《車載プラに要求される通常の機能から、EV向けに要求される仕様まで丁寧に解説》
次世代モビリティにも対応するための
車載用プラスチックの基礎と最前線
講座概要
プラスチックの利用は、カーボンニュートラルなクルマ作りには欠かせない観点です。自動車の材料を金属から樹脂へとシフトし、車体を軽量化することで、温室効果ガス排出量削減が可能になるからです。
もともと自動車部品には内装・外装部品をはじめとして多くのプラスチックが使われています。
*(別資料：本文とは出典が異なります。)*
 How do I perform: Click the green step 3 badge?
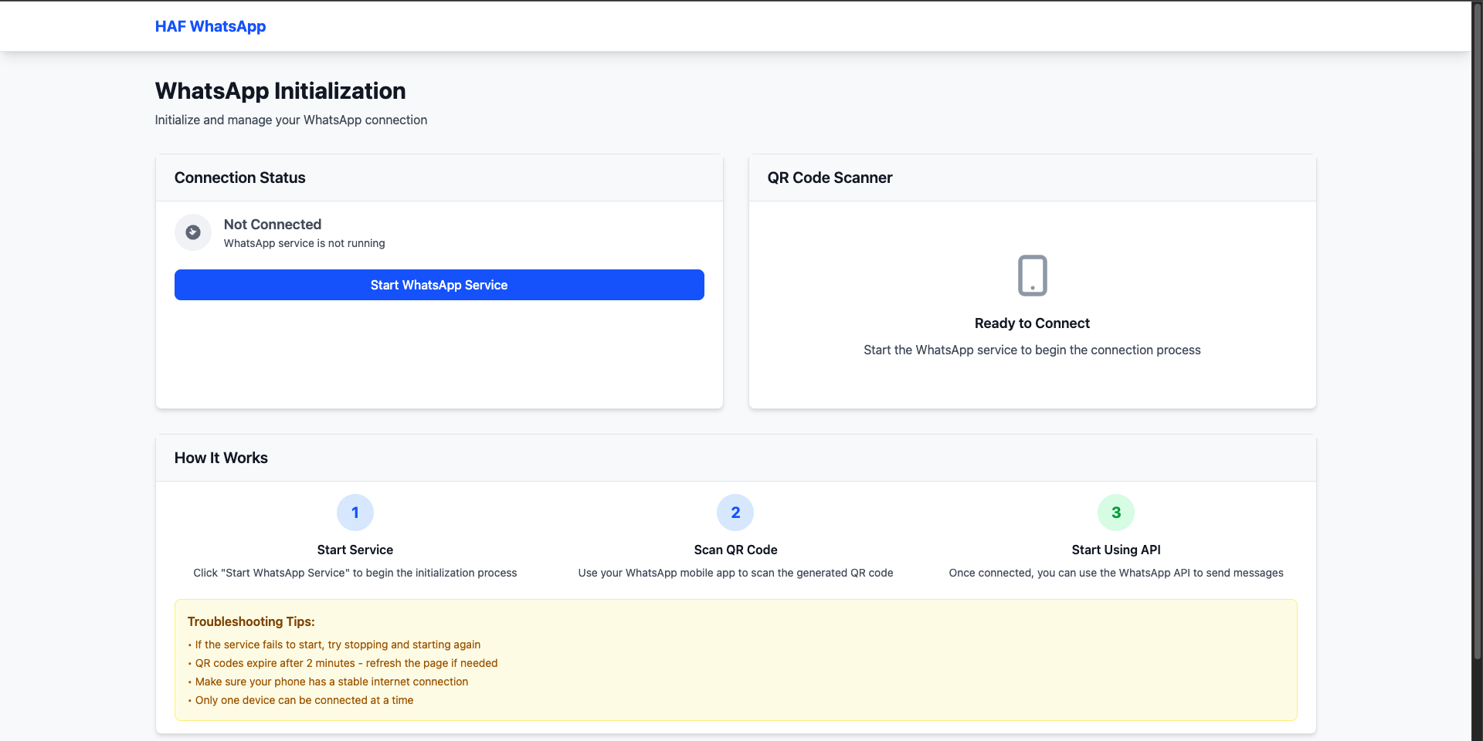(x=1115, y=513)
しかし、継続的な改良により、様々な機能部品へとプラスチックの活躍の場も広がり続けています。
これら車載用プラスチックは、一般のプラスチックに比べて過酷な使用環境と長期安定性を実現する特殊な性能をもつエンジニアリングプラスチックでもあります。
また、樹脂はその成形方法から、金属部品ではもつことのできない付加価値も持たせることができます。
次世代モビリティとして注目されるEVでは、ガソリンエンジン車とは構造や機能部品構成が異なるため、車載用プラスチックとしても従来と異なる開発課題が生じます。
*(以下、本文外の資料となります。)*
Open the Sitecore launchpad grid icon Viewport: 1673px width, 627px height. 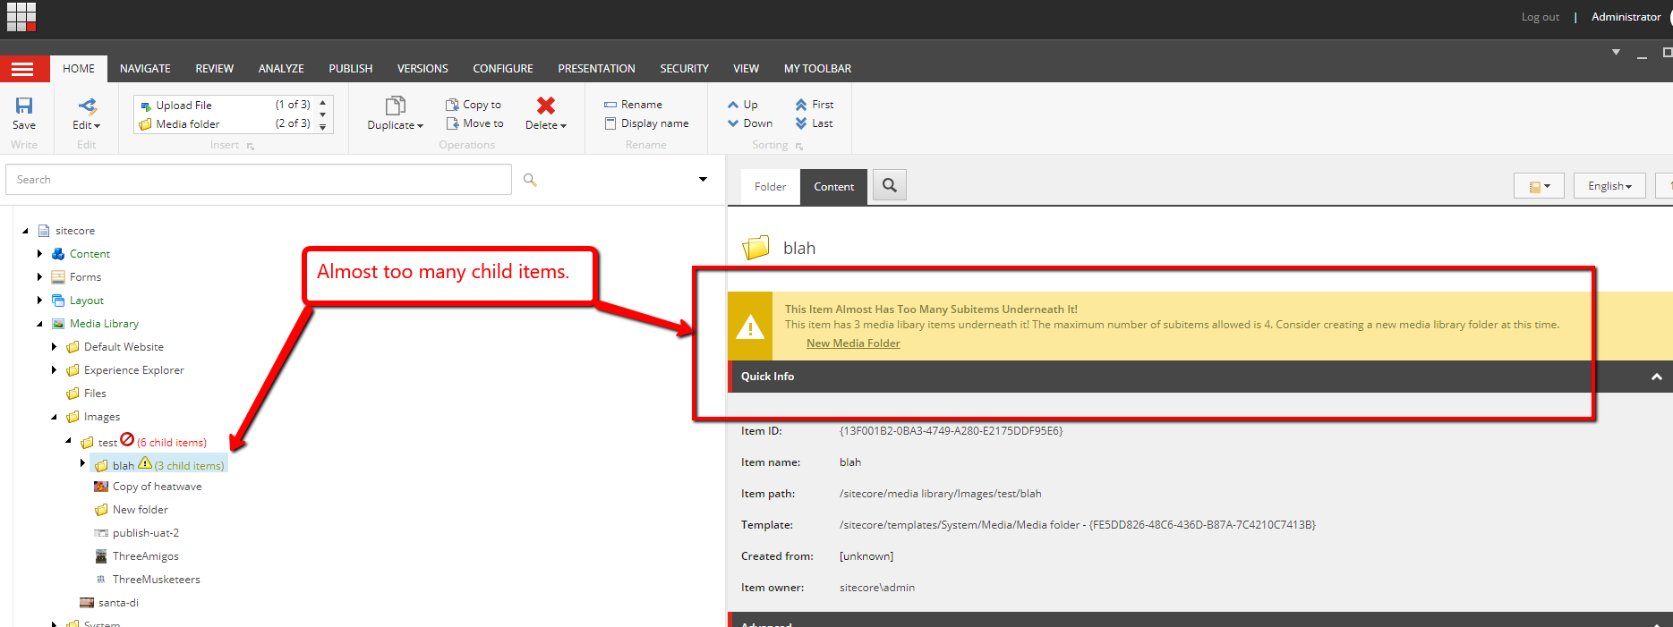pyautogui.click(x=21, y=17)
さらに環境にやさしい車を目指すため、車載プラスチックそのものもカーボンニュートラルを目指し、サーキュラーエコノミーやリサイクル、植物由来樹脂の使用など新たな視点が必要とされています。
本セミナーでは、車載プラスチックの基礎知識をおさらいし、またEVにも対応するための条件やプラスチックによる環境対応の最新状況まで一挙に紹介します。
期待される効果
- 活用の狙い、課題とその対応から、車載プラスチック活用の本質を理解します。
- 狙い達成のための進化も含めて現状の活用状況を写真中心で理解します。
- モビリティ業界における2050年カーボンニュートラル、SDGsへの取組みの重要度とその対応方法の現状を整理します。
- EVやFCV、水素エンジン、ADAS、自動運転等、今話題となっている情報を整理します。
主な受講対象者
- 自動車メーカー、自動車部品メーカー等自動車関連企業にお勤めの技術者の方で、車載プラスチックの最新動向を知りたい方。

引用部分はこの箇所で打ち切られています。